- [INSTRUCTIONS FOR THE TASK]
Here is the listing. Report each line in it that contains the string "computer".

- [RECORDS SUPPLIED]
·····

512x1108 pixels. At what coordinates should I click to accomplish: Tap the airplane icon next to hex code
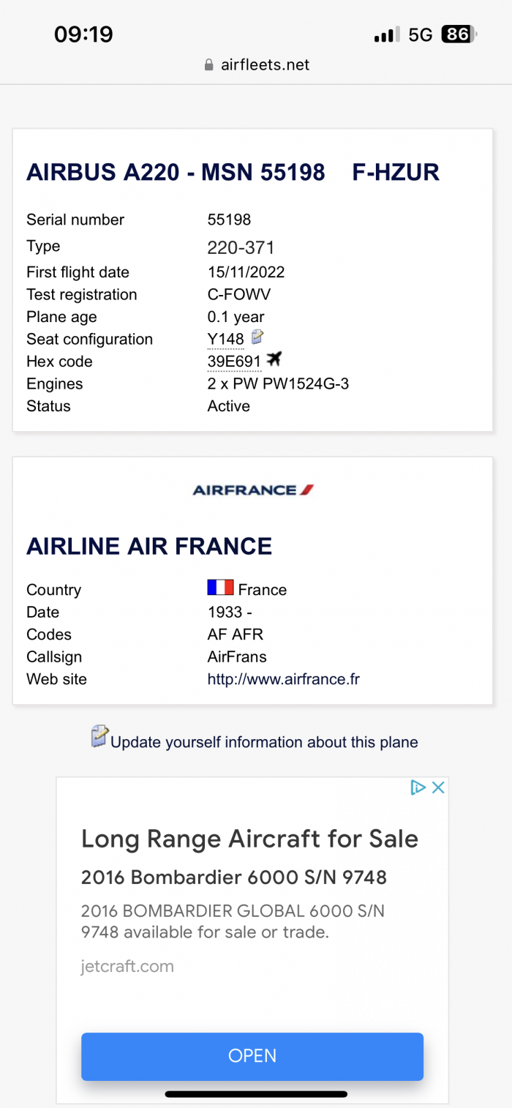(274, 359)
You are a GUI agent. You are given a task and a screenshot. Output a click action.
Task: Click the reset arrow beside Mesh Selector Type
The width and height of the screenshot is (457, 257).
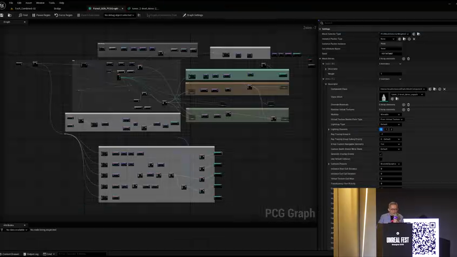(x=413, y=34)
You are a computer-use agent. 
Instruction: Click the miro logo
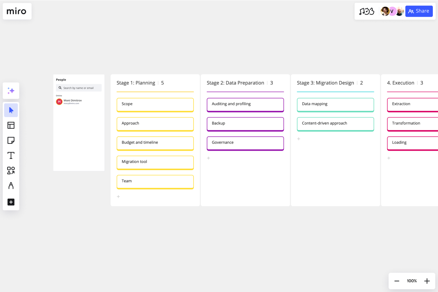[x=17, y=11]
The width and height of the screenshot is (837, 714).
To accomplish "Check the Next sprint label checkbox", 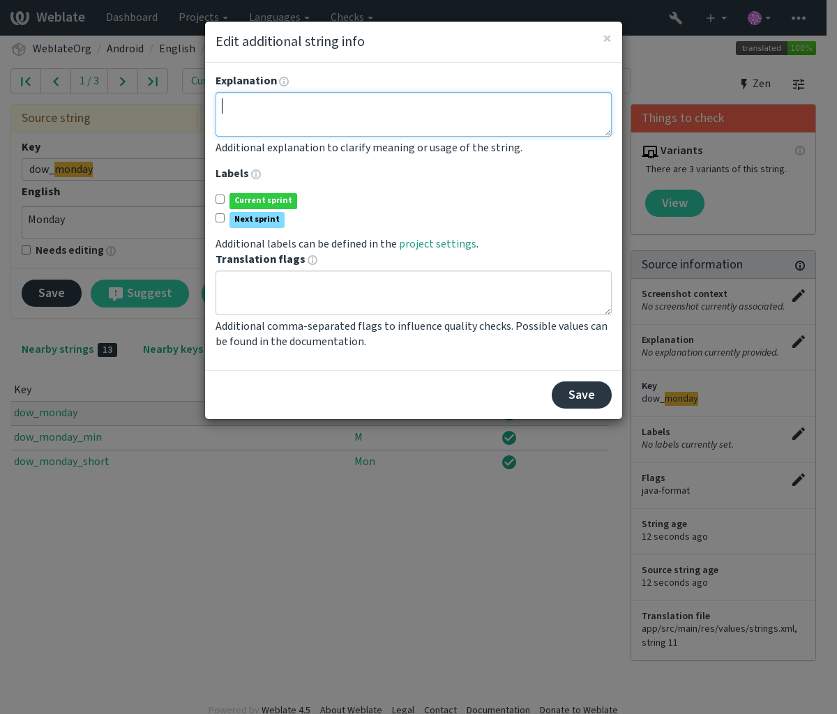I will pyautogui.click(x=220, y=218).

·····

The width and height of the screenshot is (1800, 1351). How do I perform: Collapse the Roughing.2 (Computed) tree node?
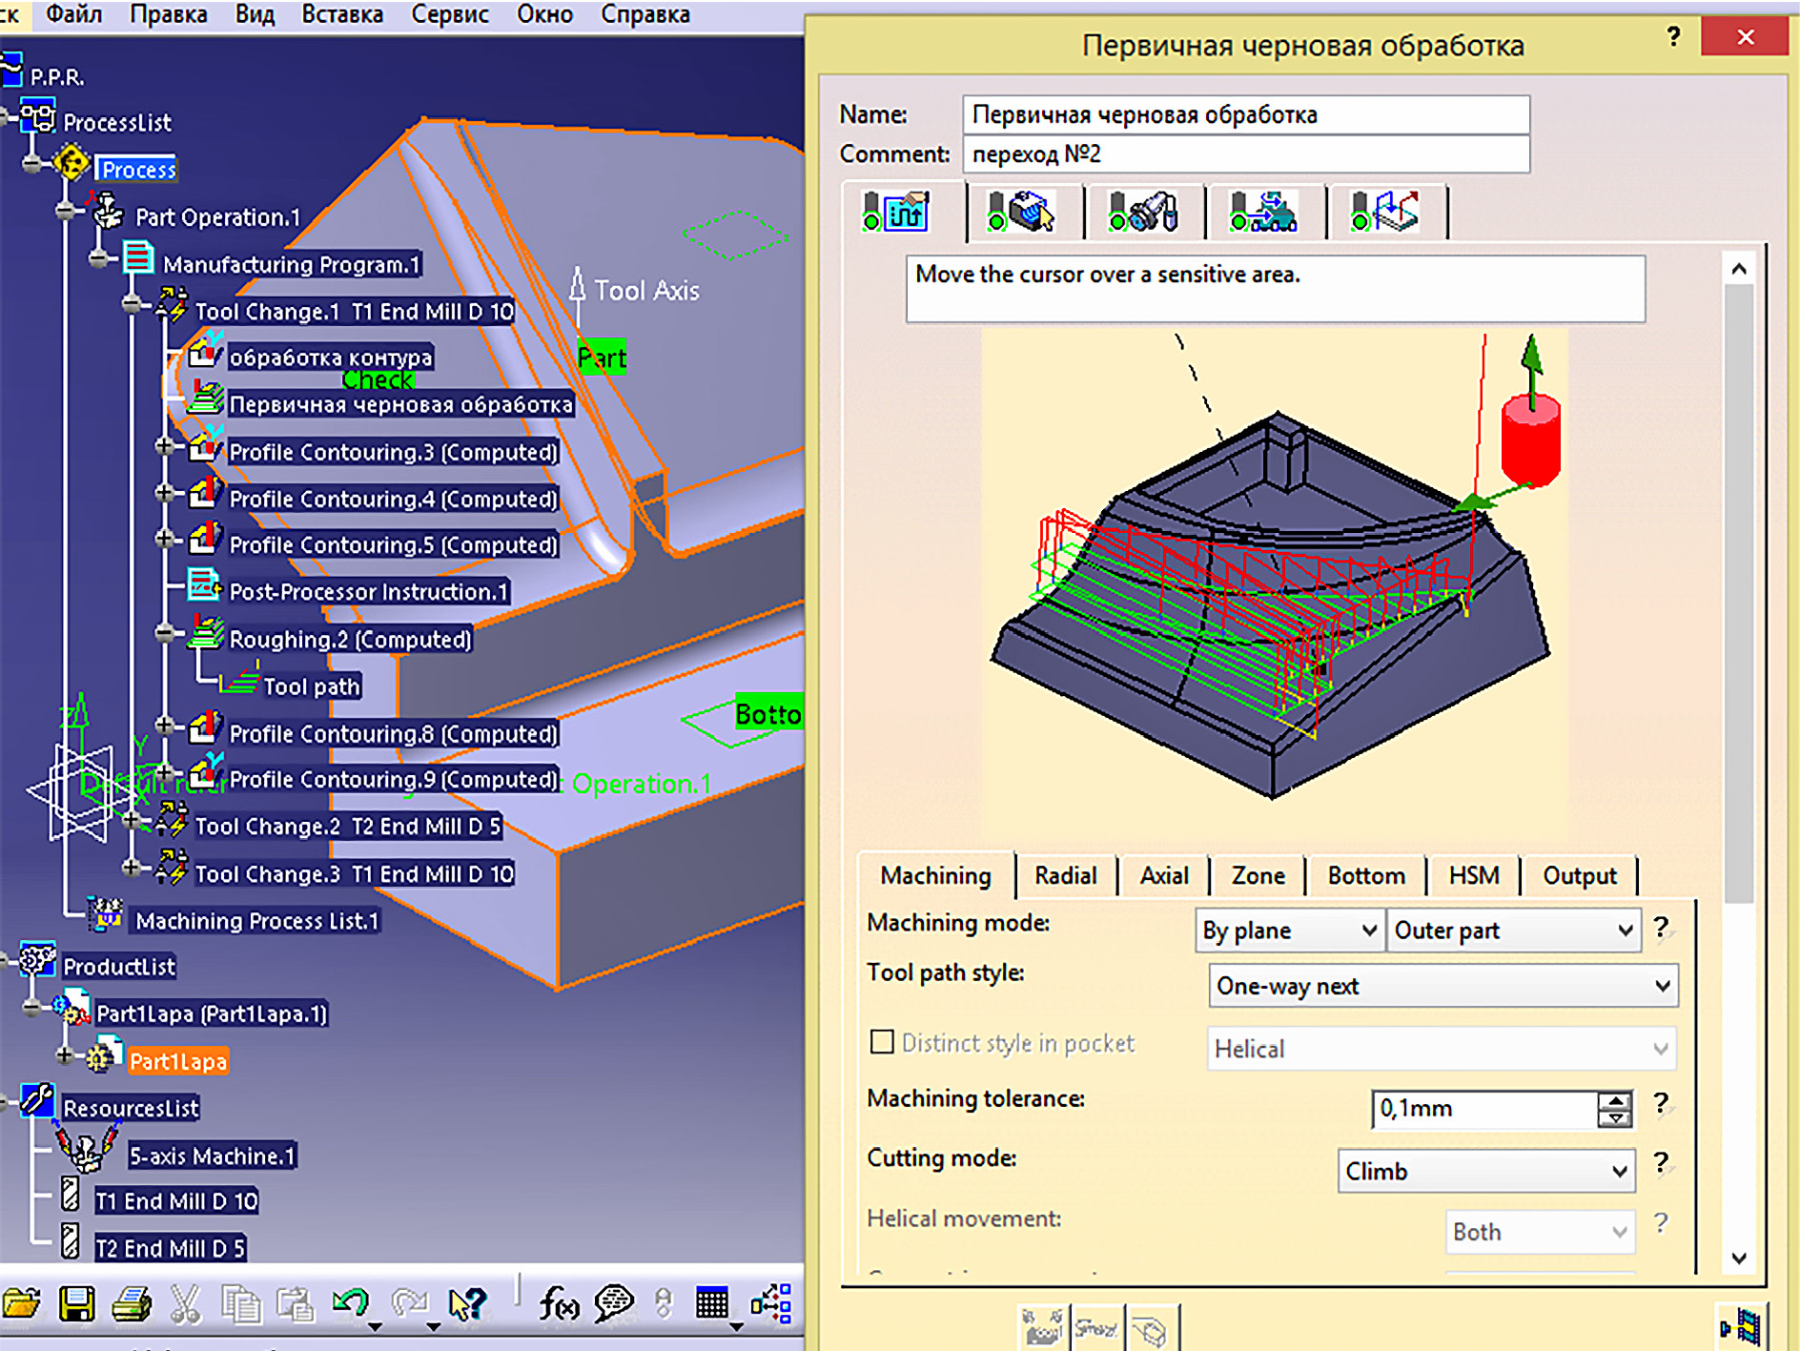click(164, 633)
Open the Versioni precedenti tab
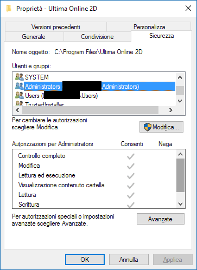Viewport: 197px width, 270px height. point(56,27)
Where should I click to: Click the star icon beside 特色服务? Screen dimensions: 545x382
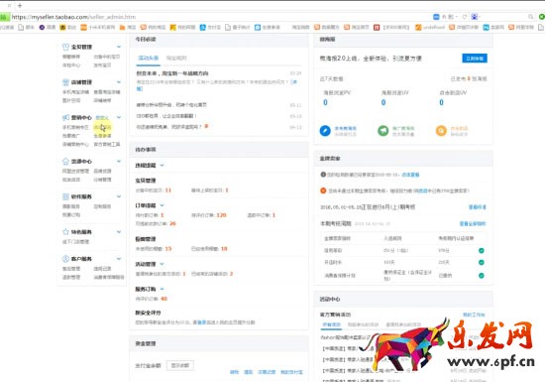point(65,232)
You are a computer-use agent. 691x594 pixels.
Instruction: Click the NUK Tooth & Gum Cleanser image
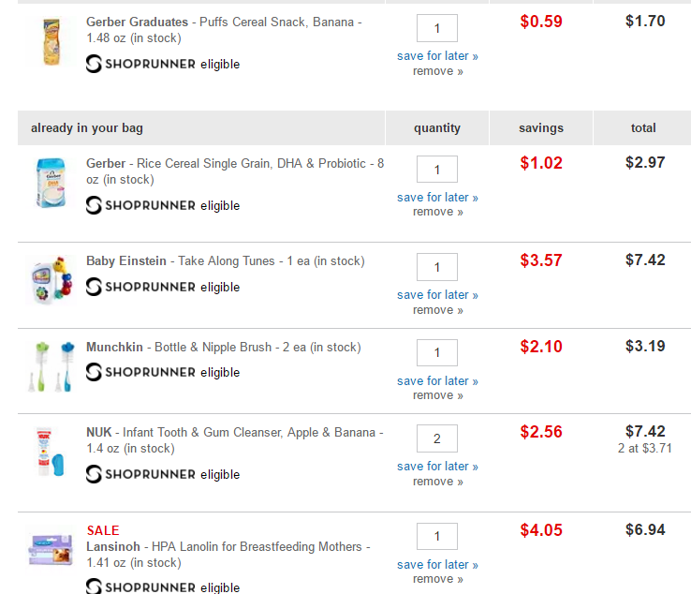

·····

- [EXERCISE RESPONSE]
You are a computer-use agent. 
You are a computer-use agent. 691x594 pixels.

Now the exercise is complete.